> What needs to be done: Duplicate the following rows verbatim, line by line.
+++ Recorded information
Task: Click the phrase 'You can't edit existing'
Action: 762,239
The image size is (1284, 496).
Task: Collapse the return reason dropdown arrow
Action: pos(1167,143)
++++++
> Output of the exercise:
Task: Click the phrase 'You can't edit existing'
Action: 762,239
The image size is (1284, 496).
Task: Collapse the return reason dropdown arrow
Action: pos(1167,143)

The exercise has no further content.